Selected extract:
· · · ·

In addition, Bullard said the proposed rule also fails to mention the 669 cases of FMD that resulted in Brazil’s destruction of over 26,000 head of cattle within the past five years in the state of Mato Grosso do Sul, which borders Parana and is in close proximity to Santa Catarina.

“It is disheartening that USDA has purposely and officially failed to disclose the severity of Brazil’s FMD situation, which is publicly available on OIE’s Web site, in order to advance its own agenda to import high-risk products into the United States,” he said.

Bullard also said USDA has a 100 percent failure rate in its attempts to “regionalize,” or carve out regions, within FMD-affected countries that export meat to the U.S., as it is attempting to do with Santa Catarina, Brazil.

“In 2000, USDA lifted FMD restrictions imposed on Argentina just before Argentina reported widespread FMD outbreaks in 2001, and then the agency tried to lift FMD restrictions against Uruguay in 2000, just months before Uruguay reported widespread FMD outbreaks in 2001,” he pointed out. “And most recently, in late 2009, USDA issued a final rule to declare South Korea free of FMD and then within just days of when that rule was to take effect, South Korea began reporting new outbreaks of FMD.

“Congress needs to rein this agency in before USDA causes the introduction of FMD in the United States,” Bullard urged. “We’ve already had too many near misses because of USDA’s unrealistic, inaccurate and unscientific evaluation of the true risks of FMD, which is the most contagious disease known to cattle.”

R-CALF USA encourages producers and consumers to urge their members of Congress to take steps to stop USDA from lifting essential FMD protections.

“It is clear that USDA is continuing to advance the interests of the World Trade Organization while ignoring its duty to protect U.S. livestock,” Bullard concluded.

· · · ·

Data excerpt:
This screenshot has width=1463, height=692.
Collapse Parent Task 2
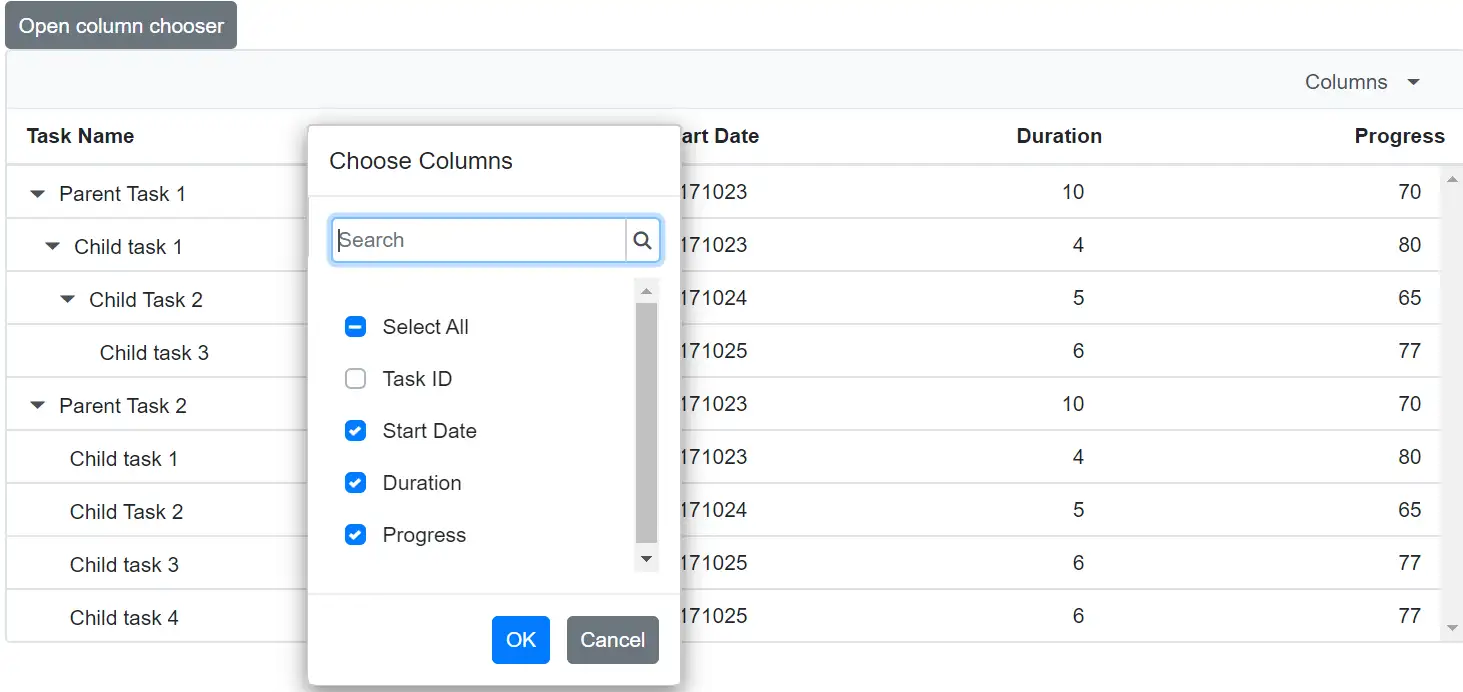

· · · ·

Tasks to perform:
a - According to the FMD passage, how many head of cattle did Brazil destroy in Mato Grosso do Sul within the past five years?
b - Copy from the FMD passage, beginning at the words "In addition, Bullard" and stopping after "Santa Catarina, Brazil.".
Rely on the FMD passage alone, not on the data.

Answer set:
a - Over 26,000 head of cattle.

b -
In addition, Bullard said the proposed rule also fails to mention the 669 cases of FMD that resulted in Brazil’s destruction of over 26,000 head of cattle within the past five years in the state of Mato Grosso do Sul, which borders Parana and is in close proximity to Santa Catarina.

“It is disheartening that USDA has purposely and officially failed to disclose the severity of Brazil’s FMD situation, which is publicly available on OIE’s Web site, in order to advance its own agenda to import high-risk products into the United States,” he said.

Bullard also said USDA has a 100 percent failure rate in its attempts to “regionalize,” or carve out regions, within FMD-affected countries that export meat to the U.S., as it is attempting to do with Santa Catarina, Brazil.